### [你的任務]
1) 請把鏈表排序那段文字從「ass_head = left_head」開始、一直到「(left_head->val < right_head->val)」為止的部分,一字不改地重抄一遍。
2) 依照鏈表排序那段文字,題目要求的時間複雜度是多少?
3) 請接續鏈表排序那段程式碼,從最後顯示的那一行之後繼續寫下去。

### [給定段落]
┌──

題目描述:
在 O(n log n) 時間複雜度和常數級空間複雜度下,對鏈表進行排序。
示例 1:
輸入: 4->2->1->3
輸出: 1->2->3->4
示例 2:
輸入: -1->5->3->4->0
輸出: -1->0->3->4->5
代碼:
/**
* Definition for singly-linked list.
* struct ListNode {
* int val;
* ListNode *next;
* ListNode(int x) : val(x), next(NULL) {}
* };
*/
class Solution {
public:
ListNode* sortList(ListNode* head)
{
ListNode *re_head = head;
int len = 0;
while (re_head != NULL)
{
len++;
re_head = re_head->next;
}
sort(0, len - 1, head);
return head;
}
void sort(int left, int right, ListNode *head)
{
if (left < right)
{
int mid = (left + right) / 2;
sort(left, mid, head);
sort(mid + 1, right, head);
merge(left, mid, right, head);
}
}
void merge(int left, int mid, int right, ListNode *head)
{
int loc = 0;
ListNode *left_head, *right_head, *ass_head;
ListNode *re_head = head;
ListNode *temp_list = new ListNode(0);
ListNode *temp_head = temp_list;
int i = left;
int j = mid + 1;
while (1)
{
if (loc == left)
ass_head = left_head = re_head;
if (loc == mid + 1)
{
right_head = re_head;
break;
}
re_head = re_head->next;
loc++;
}
while (i <= mid && j <= right)
{
ListNode *temp_node = new ListNode(0);
if (left_head->val < right_head->val)

└──

### [資料集內容]
┌──

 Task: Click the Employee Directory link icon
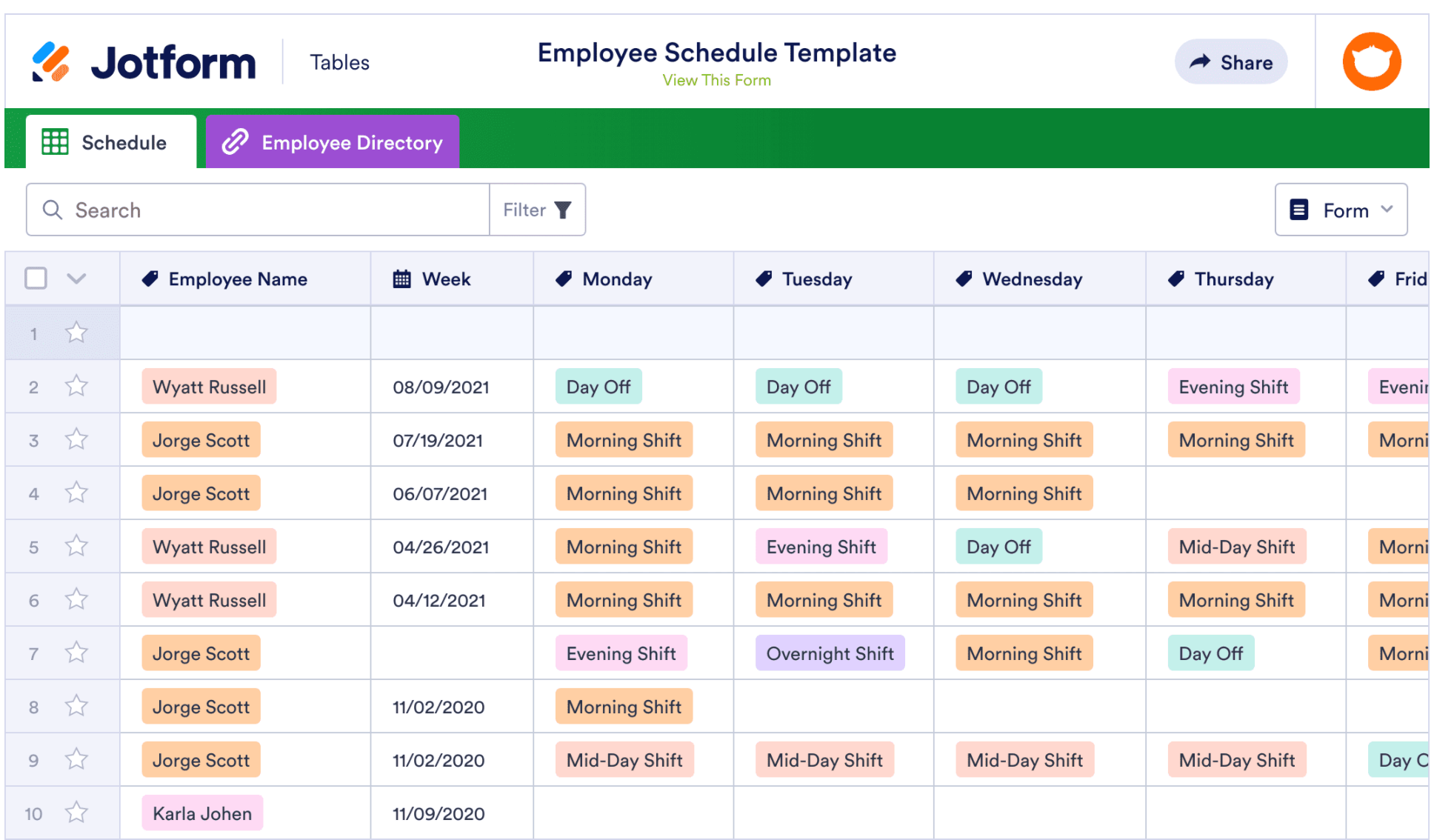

└──

### [回答列表]
1)
ass_head = left_head = re_head;
if (loc == mid + 1)
{
right_head = re_head;
break;
}
re_head = re_head->next;
loc++;
}
while (i <= mid && j <= right)
{
ListNode *temp_node = new ListNode(0);
if (left_head->val < right_head->val)

2) 要求的時間複雜度是 O(n log n)。

3)
{
temp_head->val = left_head->val;
left_head = left_head->next;
i++;
}
else
{
temp_head->val = right_head->val;
right_head = right_head->next;
j++;
}
temp_head->next = temp_node;
temp_head = temp_head->next;
}
while (i <= mid)
{
ListNode *temp_node = new ListNode(0);
temp_head->val = left_head->val;
left_head = left_head->next;
temp_head->next = temp_node;
temp_head = temp_head->next;
i++;
}
while (j <= right)
{
ListNode *temp_node = new ListNode(0);
temp_head->val = right_head->val;
right_head = right_head->next;
temp_head->next = temp_node;
temp_head = temp_head->next;
j++;
}
temp_head = temp_list;
while (temp_head->next != NULL)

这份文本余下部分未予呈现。